*YOUR ASSIGNMENT*. Each line of the material that includes the string "computer" counts once; report the total and nothing further.

=== Section Start ===

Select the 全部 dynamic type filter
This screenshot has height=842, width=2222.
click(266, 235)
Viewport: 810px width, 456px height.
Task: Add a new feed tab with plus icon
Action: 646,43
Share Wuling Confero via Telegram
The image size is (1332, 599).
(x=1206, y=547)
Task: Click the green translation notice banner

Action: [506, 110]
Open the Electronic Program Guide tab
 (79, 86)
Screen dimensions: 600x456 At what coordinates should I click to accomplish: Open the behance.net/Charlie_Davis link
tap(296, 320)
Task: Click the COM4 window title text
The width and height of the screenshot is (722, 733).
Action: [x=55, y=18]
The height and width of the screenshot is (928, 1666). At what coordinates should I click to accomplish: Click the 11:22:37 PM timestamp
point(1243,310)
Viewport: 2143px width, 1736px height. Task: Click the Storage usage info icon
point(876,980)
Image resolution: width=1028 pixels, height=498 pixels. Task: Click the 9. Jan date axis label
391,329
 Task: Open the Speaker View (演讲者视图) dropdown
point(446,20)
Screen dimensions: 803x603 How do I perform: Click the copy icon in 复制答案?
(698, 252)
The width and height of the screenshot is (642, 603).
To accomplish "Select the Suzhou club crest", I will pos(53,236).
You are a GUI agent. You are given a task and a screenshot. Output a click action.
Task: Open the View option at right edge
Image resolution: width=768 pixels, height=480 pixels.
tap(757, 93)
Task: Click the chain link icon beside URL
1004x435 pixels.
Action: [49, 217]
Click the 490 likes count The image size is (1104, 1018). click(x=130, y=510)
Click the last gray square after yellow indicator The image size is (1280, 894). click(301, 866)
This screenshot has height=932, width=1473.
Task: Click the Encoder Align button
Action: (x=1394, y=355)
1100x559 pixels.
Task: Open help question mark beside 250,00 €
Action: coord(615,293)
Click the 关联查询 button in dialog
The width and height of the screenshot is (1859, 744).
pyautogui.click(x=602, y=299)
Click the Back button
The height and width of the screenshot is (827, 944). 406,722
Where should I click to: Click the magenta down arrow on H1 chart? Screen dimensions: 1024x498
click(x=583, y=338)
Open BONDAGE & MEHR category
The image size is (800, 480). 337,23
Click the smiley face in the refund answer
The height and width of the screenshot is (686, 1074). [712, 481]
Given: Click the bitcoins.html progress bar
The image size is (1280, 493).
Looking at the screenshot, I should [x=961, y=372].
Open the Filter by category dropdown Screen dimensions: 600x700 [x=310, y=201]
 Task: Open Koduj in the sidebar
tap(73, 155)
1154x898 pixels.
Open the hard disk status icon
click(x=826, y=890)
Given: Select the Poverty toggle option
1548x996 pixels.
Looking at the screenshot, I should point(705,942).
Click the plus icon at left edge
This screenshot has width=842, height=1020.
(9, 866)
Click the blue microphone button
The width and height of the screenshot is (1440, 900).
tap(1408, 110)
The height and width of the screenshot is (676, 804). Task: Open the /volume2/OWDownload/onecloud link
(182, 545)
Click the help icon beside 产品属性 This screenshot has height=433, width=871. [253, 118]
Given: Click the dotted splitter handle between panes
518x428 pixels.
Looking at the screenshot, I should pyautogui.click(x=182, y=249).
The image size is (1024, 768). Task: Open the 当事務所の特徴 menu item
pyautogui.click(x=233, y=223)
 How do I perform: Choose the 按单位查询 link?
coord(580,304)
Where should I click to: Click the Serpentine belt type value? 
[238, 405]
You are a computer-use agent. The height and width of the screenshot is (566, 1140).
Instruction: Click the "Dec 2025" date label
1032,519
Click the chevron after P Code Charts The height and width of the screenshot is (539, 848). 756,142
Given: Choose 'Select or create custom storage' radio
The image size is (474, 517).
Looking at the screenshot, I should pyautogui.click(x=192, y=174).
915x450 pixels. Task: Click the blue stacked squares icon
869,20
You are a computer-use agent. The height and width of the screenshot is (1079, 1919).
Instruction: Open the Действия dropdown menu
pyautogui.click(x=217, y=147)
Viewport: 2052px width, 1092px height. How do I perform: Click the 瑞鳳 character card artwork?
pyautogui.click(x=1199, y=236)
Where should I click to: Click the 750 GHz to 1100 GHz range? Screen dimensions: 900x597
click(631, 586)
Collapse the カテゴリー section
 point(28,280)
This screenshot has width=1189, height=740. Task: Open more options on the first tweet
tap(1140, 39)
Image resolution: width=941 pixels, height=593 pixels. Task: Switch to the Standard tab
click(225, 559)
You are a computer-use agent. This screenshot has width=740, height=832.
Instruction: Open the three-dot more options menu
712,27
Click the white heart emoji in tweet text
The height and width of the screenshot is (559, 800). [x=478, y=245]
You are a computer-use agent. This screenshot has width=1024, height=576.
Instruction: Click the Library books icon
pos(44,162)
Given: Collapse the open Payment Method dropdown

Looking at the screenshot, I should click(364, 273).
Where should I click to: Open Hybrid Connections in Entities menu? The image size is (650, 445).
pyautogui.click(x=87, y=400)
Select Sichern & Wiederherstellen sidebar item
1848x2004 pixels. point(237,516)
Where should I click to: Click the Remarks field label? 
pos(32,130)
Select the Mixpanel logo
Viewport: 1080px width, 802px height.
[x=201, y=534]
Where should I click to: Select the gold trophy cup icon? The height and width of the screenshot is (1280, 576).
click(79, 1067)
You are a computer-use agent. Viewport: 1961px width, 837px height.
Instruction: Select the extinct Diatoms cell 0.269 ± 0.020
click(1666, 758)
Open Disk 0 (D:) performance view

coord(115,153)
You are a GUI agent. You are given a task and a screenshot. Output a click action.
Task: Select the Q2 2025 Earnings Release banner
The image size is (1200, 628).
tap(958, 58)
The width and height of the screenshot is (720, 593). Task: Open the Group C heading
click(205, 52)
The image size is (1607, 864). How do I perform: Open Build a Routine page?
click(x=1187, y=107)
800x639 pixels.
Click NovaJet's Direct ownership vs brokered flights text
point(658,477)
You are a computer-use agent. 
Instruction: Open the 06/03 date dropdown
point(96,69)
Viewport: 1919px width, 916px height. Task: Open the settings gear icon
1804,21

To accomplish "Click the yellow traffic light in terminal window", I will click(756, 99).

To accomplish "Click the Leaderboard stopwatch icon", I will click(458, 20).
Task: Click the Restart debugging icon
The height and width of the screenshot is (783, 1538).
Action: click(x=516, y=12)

=== Section End ===

*EXERCISE RESPONSE*. 6